**What you will do:** Which of the lines below contain the string "element"? Copy each one.

(Collection entries)
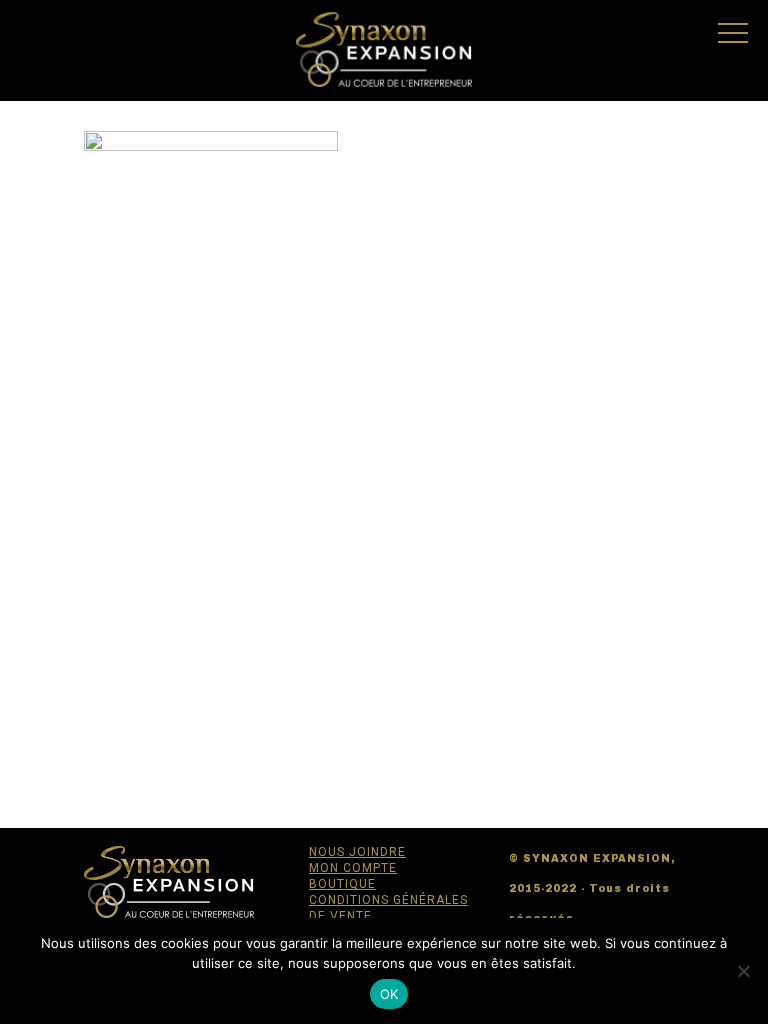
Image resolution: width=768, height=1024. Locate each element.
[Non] (743, 971)
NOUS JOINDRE (357, 852)
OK (389, 994)
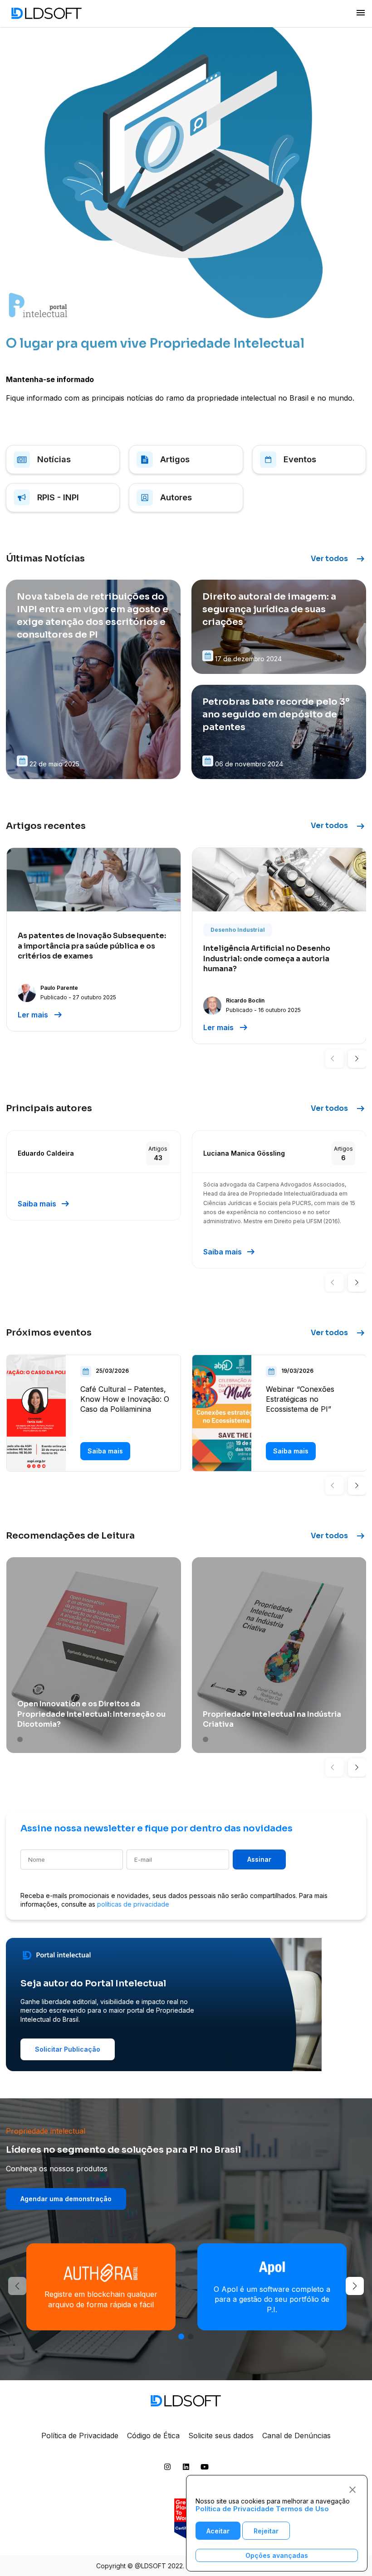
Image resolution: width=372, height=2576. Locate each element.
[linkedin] (186, 2469)
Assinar (259, 1859)
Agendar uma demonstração (66, 2199)
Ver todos (338, 558)
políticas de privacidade (133, 1904)
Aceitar (218, 2531)
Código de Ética (153, 2435)
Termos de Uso (302, 2508)
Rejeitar (266, 2531)
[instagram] (167, 2469)
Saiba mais (44, 1203)
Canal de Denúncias (296, 2435)
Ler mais (41, 1014)
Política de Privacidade (79, 2435)
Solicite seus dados (221, 2435)
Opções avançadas (276, 2555)
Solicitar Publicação (67, 2049)
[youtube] (204, 2469)
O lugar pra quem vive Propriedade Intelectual (155, 343)
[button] (334, 1059)
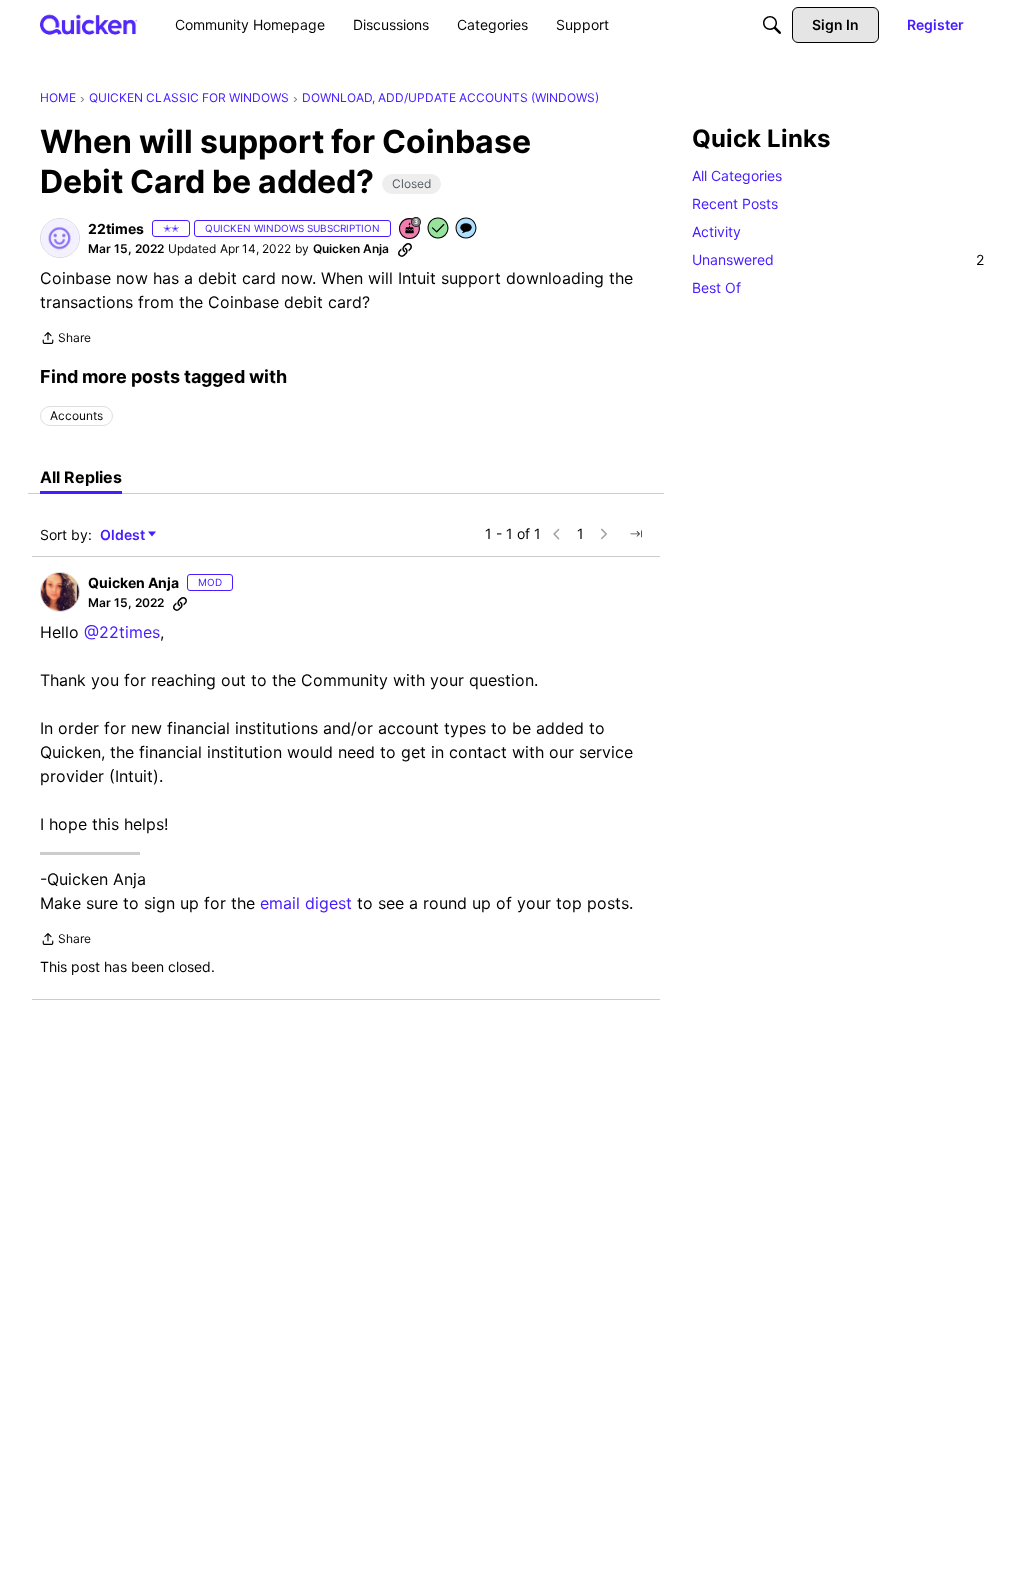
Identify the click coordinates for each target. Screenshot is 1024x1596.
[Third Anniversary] (411, 229)
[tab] (81, 477)
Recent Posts (735, 203)
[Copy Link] (405, 249)
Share (65, 340)
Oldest (124, 535)
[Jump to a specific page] (636, 534)
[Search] (772, 25)
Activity (716, 231)
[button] (60, 238)
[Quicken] (88, 24)
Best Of (716, 287)
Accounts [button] (76, 415)
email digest (306, 903)
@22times (122, 632)
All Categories (737, 175)
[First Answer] (439, 229)
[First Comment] (467, 229)
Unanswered (838, 259)
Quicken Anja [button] (351, 248)
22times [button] (116, 228)
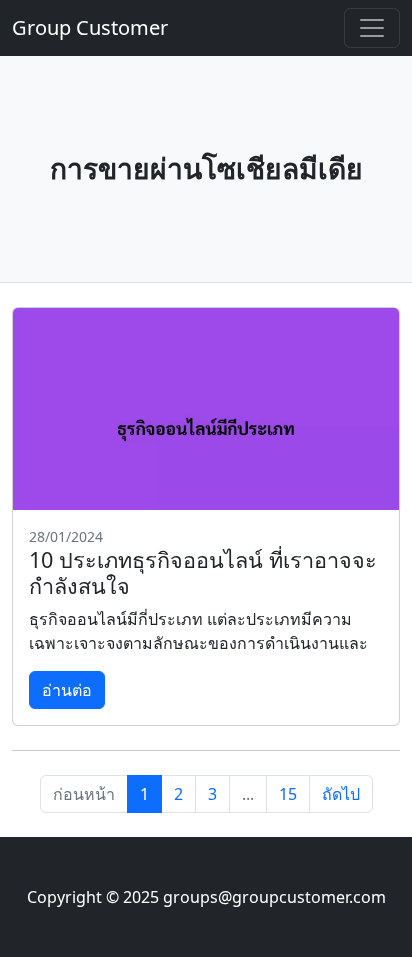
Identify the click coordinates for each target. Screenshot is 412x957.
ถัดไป (341, 794)
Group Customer (90, 27)
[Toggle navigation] (372, 28)
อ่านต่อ (67, 690)
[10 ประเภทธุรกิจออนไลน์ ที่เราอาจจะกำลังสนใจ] (206, 409)
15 (288, 794)
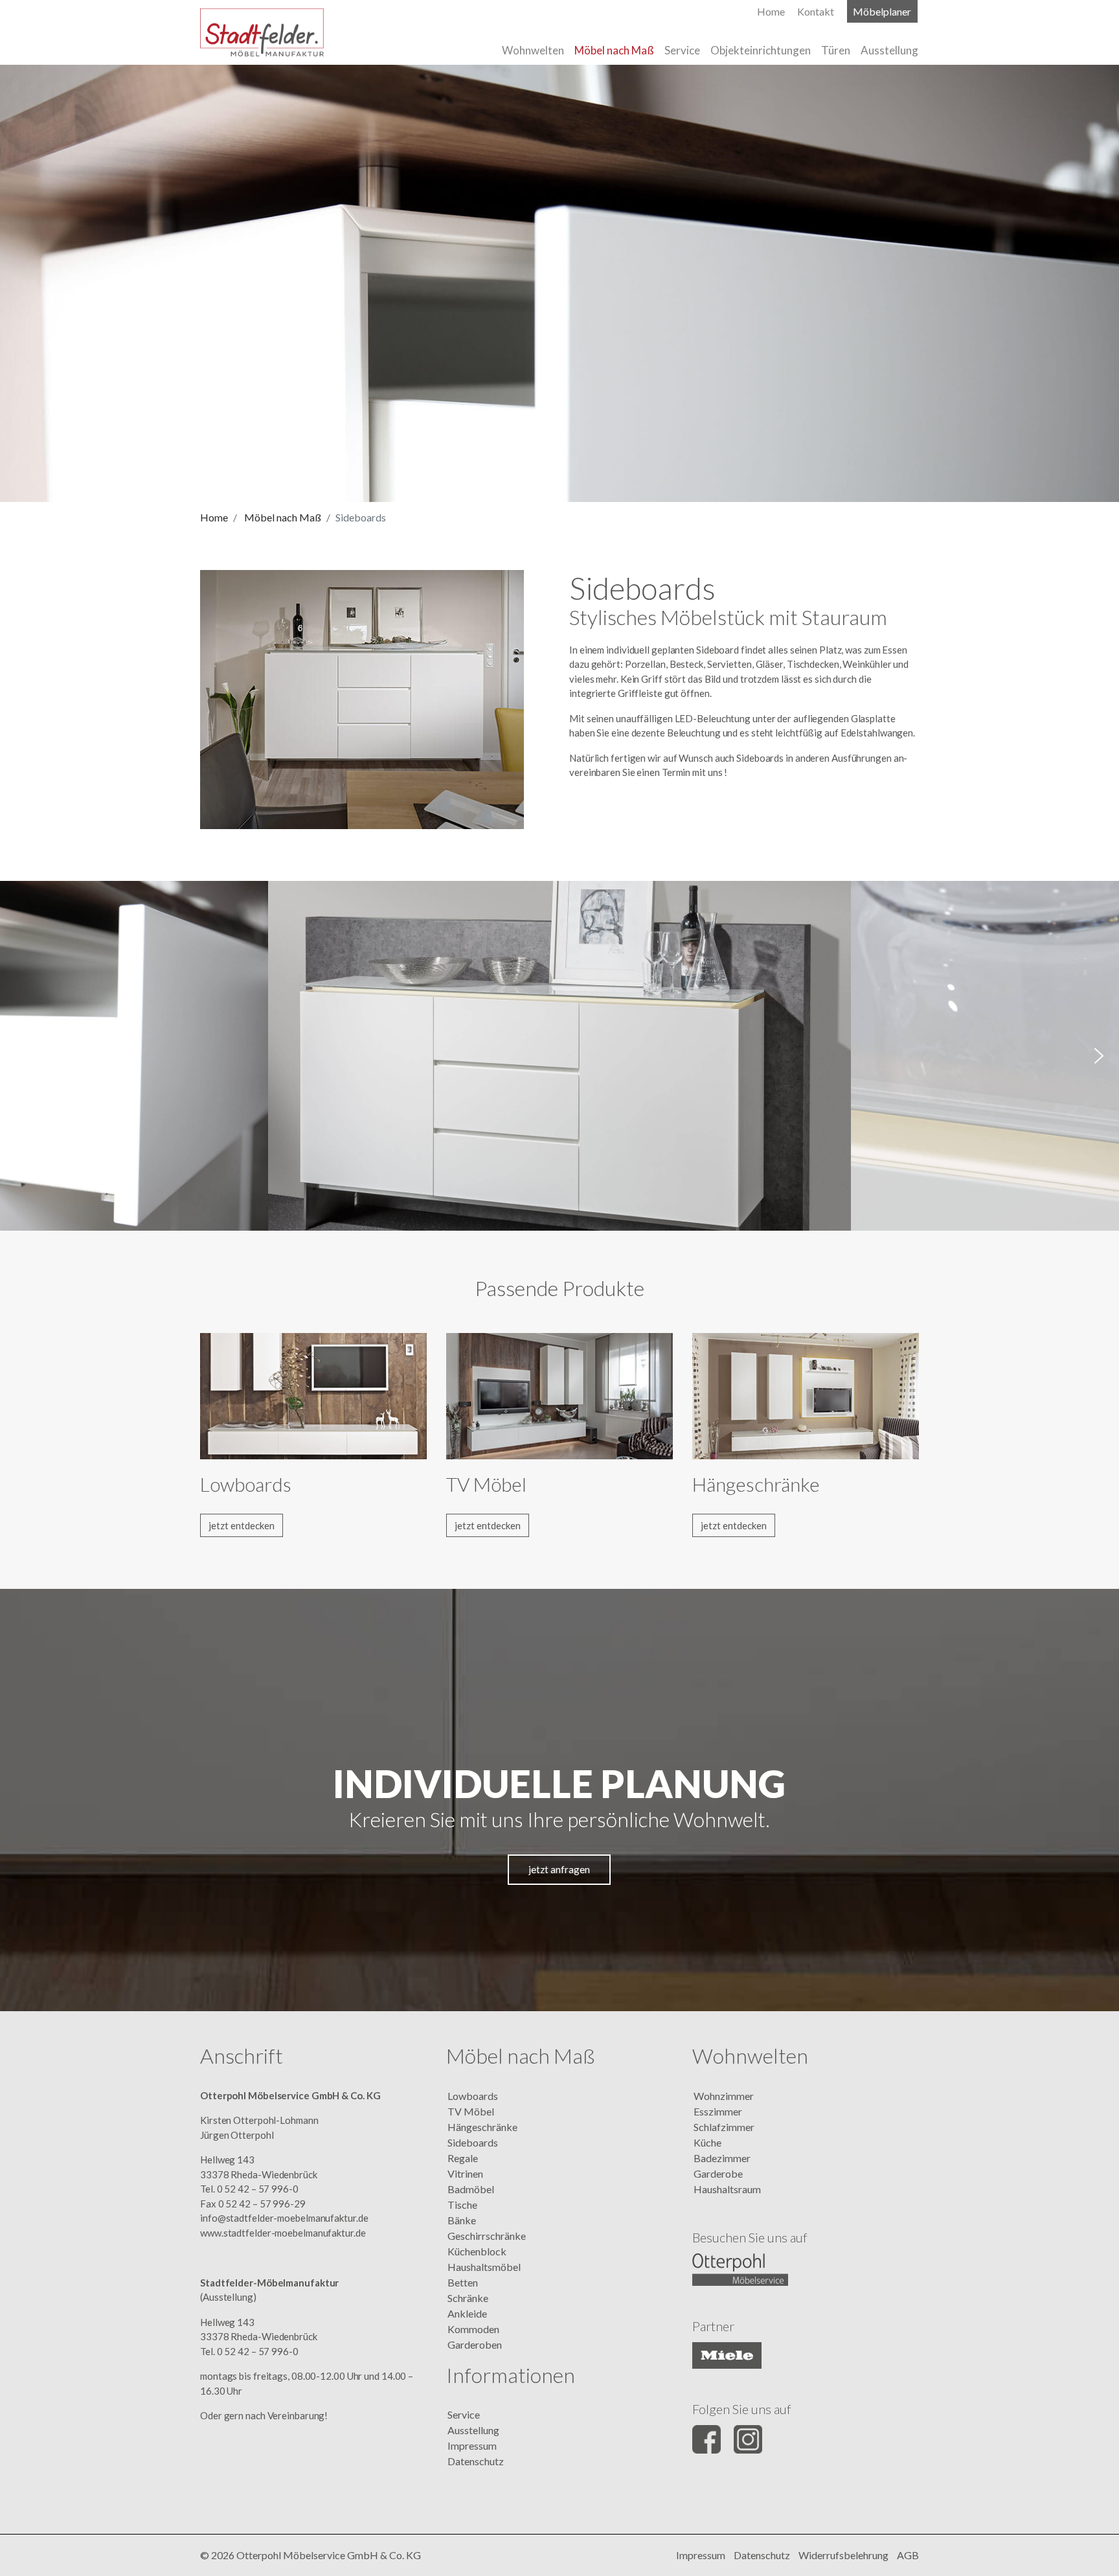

**Reply:**
Image resolution: width=768, height=1024. Locate each element.
Image resolution: width=372, height=2576. Locate each element.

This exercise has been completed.